Closed Bug 1248750 Opened 8 years ago Closed 8 years ago

spike in nightly crashes at mozilla::ipc::MessageListener::IntentionalCrash

Categories

(Core :: IPC, defect, P1)

Unspecified
Windows NT
defect

Tracking

()

VERIFIED FIXED
mozilla47
Tracking Status
e10s + ---
firefox46 --- unaffected
firefox47 + verified

People

(Reporter: dbaron, Assigned: billm)

References

Details

(Keywords: crash, topcrash, Whiteboard: btpp-active)

Crash Data

Attachments

(1 file)

This bug was filed from the Socorro interface and is 
report bp-d6de845d-03be-4cd0-b796-b28f42160216.
=============================================================

Following https://hg.mozilla.org/mozilla-central/rev/cbdcef6d6e01 there's been a spike in crashes at [@ mozilla::ipc::MessageListener::IntentionalCrash].
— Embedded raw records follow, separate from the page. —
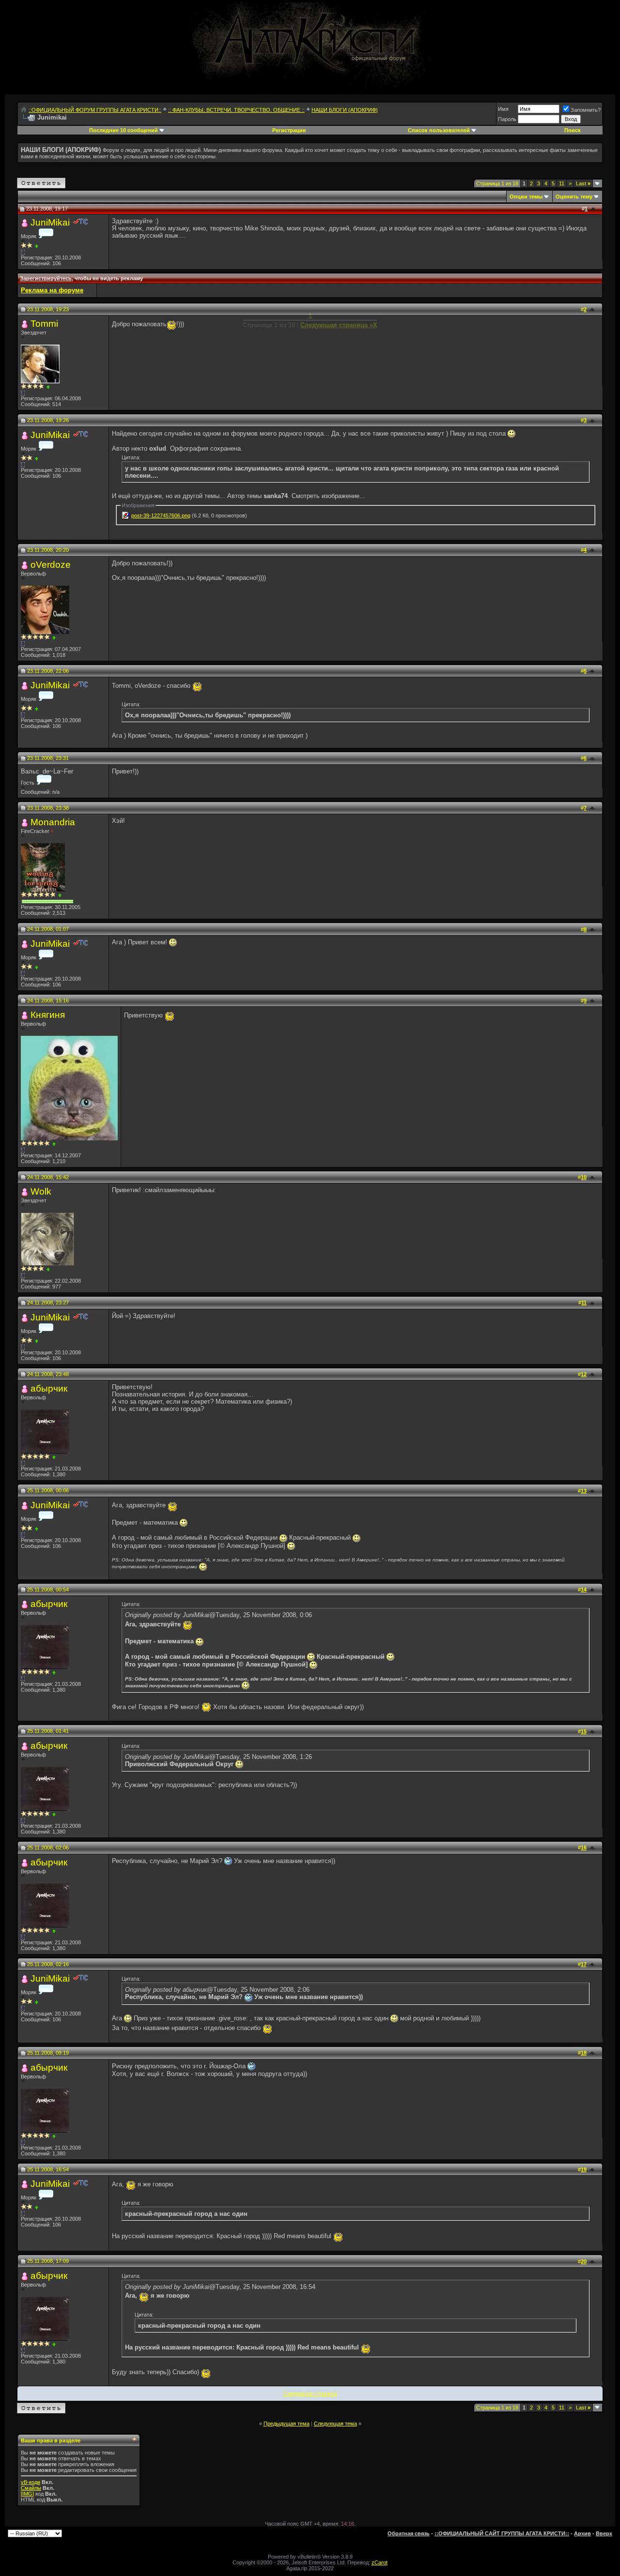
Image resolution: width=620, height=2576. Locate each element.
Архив (582, 2533)
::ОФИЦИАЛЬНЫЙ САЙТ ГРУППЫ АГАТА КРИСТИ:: (501, 2533)
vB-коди (30, 2482)
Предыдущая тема (287, 2423)
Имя (503, 109)
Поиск (572, 130)
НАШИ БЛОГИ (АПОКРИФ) (344, 110)
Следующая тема (335, 2423)
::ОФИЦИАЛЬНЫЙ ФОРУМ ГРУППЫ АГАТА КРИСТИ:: (95, 110)
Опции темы (526, 196)
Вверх (604, 2533)
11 (561, 183)
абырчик (49, 1388)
The stack signatures vary a bit, but they all seem to involve recursion where, in the middle of sending an IPC message, we recur into sending the same IPC message again.


e.g., in:
bp-d6de845d-03be-4cd0-b796-b28f42160216

0 	xul.dll 	mozilla::ipc::MessageListener::IntentionalCrash() 	ipc/glue/MessageLink.h
1 	xul.dll 	mozilla::ipc::MessageChannel::CancelTransaction(int) 	ipc/glue/MessageChannel.cpp
2 	xul.dll 	mozilla::ipc::MessageChannel::Send(IPC::Message*, IPC::Message*) 	ipc/glue/MessageChannel.cpp
3 	xul.dll 	mozilla::dom::PBrowserChild::SendGetWidgetNativeData(unsigned __int64*) 	obj-firefox/ipc/ipdl/PBrowserChild.cpp
4 	xul.dll 	mozilla::widget::PuppetWidget::GetNativeData(unsigned int) 	widget/PuppetWidget.cpp
...
37 	xul.dll 	mozilla::ipc::MessageChannel::Send(IPC::Message*, IPC::Message*) 	ipc/glue/MessageChannel.cpp
38 	xul.dll 	mozilla::dom::PBrowserChild::SendGetWidgetNativeData(unsigned __int64*) 	obj-firefox/ipc/ipdl/PBrowserChild.cpp
39 	xul.dll 	mozilla::widget::PuppetWidget::GetNativeData(unsigned int) 	widget/PuppetWidget.cpp

(which seems to be the most common variation)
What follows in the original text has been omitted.